Advice for Older Adult Caretakers During the Pandemic
Caretakers shoulder a heavy responsibility; afterall, the health, wellbeing and happiness of another person is in their hands. Even on an ordinary day, caretaking can be an intense task — add a global pandemic on top of that, and many caretakers are feeling the weighty responsibility more than ever. We spoke with Rear Admiral (ret) James M. Galloway, MD, FACP, FACC, to compile advice (and helpful insights) to guide older adult caretakers through the COVID-19 pandemic. Dr. Galloway is a medical doctor and Public Health physician, as well as a member of the Sage Collective leadership team.
Starting with the Basics: Health and Safety
When working with vulnerable populations, like older adults, it’s more vital than ever to follow health and safety guidelines. “There are basic personal prevention practices that everyone should follow,” explains Dr. Galloway. “These include practicing social distancing, wearing masks at all times, isolating or quarantining when necessary and regularly cleaning your environment.” These are steps that many are familiar with, and the most up-to-date basic health and safety guidelines can always be found on the CDC website.
However, many caretakers serve clients living in high-risk environments such as independent living facilities and retirement communities, and with increased risk, feel the need for increased precaution. Dr. Galloway provides a few additional tips and tricks: “Limiting the number of nonessential visitors is important. As we all know, the more people you interact with, the more at risk you are of encountering and contracting COVID-19. Beyond that, if you wear a reusable cloth mask, washing that mask regularly is vital. Another good practice is to increase indoor air circulation whenever possible by opening windows — but this of course can be a safety risk depending on your client.”
All in all, Dr. Galloway recognizes that each circumstance is unique. We’re all familiar with the risk COVID-19 poses and know the easiest way to prevent spread of the virus is total isolation. But of course, humans have other needs that conflict with basic health and safety — like our need to socialize with others and engage with the world to stay mentally well. “What we’ve outlined here are general guidelines,” Dr. Galloway explains, “but ultimately every decision we make is going to weigh the balance between risk and benefit, and that’s an individual decision.”

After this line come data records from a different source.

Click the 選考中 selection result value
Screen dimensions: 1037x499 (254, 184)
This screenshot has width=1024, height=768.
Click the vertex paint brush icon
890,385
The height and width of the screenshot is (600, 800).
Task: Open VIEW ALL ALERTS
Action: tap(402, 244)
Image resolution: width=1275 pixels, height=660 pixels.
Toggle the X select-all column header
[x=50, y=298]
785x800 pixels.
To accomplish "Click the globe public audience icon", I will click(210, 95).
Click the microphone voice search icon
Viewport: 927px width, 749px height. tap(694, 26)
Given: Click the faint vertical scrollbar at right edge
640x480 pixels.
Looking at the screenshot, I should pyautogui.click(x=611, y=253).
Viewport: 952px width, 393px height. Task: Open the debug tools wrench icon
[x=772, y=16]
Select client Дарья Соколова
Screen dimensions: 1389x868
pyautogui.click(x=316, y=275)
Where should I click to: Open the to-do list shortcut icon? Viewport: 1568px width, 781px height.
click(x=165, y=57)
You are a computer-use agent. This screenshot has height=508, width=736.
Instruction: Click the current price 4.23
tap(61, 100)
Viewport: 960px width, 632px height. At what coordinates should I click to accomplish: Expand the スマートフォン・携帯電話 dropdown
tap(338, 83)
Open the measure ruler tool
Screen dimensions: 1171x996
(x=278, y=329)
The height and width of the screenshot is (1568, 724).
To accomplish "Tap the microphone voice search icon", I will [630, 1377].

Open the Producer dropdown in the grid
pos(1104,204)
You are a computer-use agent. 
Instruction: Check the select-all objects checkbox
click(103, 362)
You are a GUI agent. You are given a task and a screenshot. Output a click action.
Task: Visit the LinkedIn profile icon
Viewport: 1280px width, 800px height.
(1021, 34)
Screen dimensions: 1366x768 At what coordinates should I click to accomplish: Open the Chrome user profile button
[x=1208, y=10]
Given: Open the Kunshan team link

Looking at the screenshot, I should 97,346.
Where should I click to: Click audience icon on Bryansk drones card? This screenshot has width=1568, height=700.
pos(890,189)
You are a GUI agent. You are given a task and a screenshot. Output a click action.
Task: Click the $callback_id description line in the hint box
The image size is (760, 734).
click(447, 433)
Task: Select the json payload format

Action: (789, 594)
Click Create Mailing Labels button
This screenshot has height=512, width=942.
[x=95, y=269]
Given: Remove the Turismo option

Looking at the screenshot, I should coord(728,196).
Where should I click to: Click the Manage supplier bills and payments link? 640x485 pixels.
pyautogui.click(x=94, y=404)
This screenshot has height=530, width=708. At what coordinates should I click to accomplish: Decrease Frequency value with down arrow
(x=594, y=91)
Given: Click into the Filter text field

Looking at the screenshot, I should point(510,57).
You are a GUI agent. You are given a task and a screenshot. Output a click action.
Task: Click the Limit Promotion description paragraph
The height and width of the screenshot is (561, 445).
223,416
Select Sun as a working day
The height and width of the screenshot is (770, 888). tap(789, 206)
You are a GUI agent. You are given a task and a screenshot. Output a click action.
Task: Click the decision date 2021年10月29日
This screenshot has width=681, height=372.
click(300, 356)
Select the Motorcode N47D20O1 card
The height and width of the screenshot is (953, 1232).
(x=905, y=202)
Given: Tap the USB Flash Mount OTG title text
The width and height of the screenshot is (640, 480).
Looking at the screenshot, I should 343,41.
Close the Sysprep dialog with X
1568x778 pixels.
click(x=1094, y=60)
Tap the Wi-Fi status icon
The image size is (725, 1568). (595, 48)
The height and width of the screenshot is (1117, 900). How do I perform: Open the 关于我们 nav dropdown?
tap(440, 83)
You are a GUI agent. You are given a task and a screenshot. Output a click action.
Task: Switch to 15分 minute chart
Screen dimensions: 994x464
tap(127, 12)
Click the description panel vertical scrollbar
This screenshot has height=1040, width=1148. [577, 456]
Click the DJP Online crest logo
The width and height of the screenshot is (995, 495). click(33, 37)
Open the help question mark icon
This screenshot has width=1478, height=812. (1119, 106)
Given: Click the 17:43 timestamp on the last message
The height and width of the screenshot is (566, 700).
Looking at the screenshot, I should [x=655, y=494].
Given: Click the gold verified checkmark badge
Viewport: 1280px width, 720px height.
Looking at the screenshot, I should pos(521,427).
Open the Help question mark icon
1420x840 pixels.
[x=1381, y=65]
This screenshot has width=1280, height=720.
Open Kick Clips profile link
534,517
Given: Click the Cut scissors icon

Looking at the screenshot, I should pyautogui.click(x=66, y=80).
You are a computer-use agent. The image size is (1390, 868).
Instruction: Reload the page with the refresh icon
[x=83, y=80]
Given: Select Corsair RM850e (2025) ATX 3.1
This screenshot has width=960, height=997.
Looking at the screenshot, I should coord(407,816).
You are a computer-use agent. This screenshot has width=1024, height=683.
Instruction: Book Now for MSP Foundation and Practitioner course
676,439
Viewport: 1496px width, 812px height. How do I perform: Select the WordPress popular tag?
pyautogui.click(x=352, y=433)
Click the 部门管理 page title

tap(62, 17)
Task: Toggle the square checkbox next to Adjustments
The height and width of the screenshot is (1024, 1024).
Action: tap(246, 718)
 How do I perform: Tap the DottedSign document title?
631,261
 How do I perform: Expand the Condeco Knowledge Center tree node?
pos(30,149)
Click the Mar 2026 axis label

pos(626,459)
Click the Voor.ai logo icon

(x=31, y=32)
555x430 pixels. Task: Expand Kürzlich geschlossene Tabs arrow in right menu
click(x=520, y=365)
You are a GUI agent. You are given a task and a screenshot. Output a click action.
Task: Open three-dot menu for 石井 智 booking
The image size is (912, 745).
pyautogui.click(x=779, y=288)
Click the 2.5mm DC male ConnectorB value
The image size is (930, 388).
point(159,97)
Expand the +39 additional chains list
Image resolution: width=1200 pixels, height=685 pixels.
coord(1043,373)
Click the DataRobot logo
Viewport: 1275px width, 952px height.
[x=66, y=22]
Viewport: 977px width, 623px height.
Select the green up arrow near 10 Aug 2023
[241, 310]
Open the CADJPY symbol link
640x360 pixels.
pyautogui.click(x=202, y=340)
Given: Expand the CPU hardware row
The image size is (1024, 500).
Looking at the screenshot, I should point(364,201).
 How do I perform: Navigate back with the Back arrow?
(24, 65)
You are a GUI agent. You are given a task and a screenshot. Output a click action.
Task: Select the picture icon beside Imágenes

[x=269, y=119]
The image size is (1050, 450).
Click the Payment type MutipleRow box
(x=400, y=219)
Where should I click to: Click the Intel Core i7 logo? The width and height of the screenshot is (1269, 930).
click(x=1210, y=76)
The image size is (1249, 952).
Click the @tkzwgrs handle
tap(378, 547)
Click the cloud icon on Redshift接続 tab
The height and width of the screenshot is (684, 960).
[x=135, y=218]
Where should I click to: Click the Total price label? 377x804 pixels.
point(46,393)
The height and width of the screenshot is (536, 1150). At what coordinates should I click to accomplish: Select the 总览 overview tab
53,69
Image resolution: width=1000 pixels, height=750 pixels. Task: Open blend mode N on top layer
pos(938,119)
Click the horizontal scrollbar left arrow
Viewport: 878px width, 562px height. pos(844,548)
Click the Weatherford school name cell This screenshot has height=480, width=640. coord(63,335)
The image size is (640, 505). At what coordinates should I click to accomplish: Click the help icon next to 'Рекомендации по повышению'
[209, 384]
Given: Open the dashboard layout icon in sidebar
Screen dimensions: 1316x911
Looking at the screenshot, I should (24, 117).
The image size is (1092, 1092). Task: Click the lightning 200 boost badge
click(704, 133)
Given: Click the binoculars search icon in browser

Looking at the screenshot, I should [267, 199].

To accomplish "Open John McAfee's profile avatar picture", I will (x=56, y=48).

Balancing Emotional Wellbeing for Both Client and Caretaker
As addressed above, emotional wellbeing is a crucial component to a person’s overall health during the pandemic. For caretakers, ensuring their client remains engaged and connected has taken on new significance and importance. “It has become important for caretakers to take more time with their clients,” says Dr. Galloway, “to make a point to engage them in conversation and to help them stay connected with their loved ones. Caretakers have begun assisting clients in making regular phone calls or facilitating the use of FaceTime.”
But for as much attention as caregivers put into ensuring the physical and emotional wellbeing of their client, it’s more important than ever to give that same attention to themselves. “Taking care of yourself ensures you can take your best care of others,” says Dr. Galloway. “Caring for a client or loved one can place stress on even the most resilient of people. So how can you take time to replenish your own wellbeing?”
In response to this question, Dr. Galloway has several pieces of advice. “First and most important: know the signs of unmanageable stress and know when to ask for help. Think about ways people you trust can help you, such as getting groceries for you during a long shift. Secondly, focus on what you’re able to provide. Nobody is perfect, even caregivers, so it’s important to acknowledge you’re doing the best you can. In that same vein: my third piece of advice is to set realistic goals. Creating a list of tasks allows you to check items off as you go, so you know you’re accomplishing things — and also, say no to tasks that are draining, like hosting Thanksgiving dinner!”
There are many ways to self-manage stress, but Dr. Galloway also provides one other invaluable tip: “Get connected. Join a support group for caregivers! Many people see joining a support group as a weakness, but really it’s a strength. It’s an opportunity to gain new friends, and to develop your own strength and resiliency as you move forward. It’s so important to know you’re not alone in this struggle.”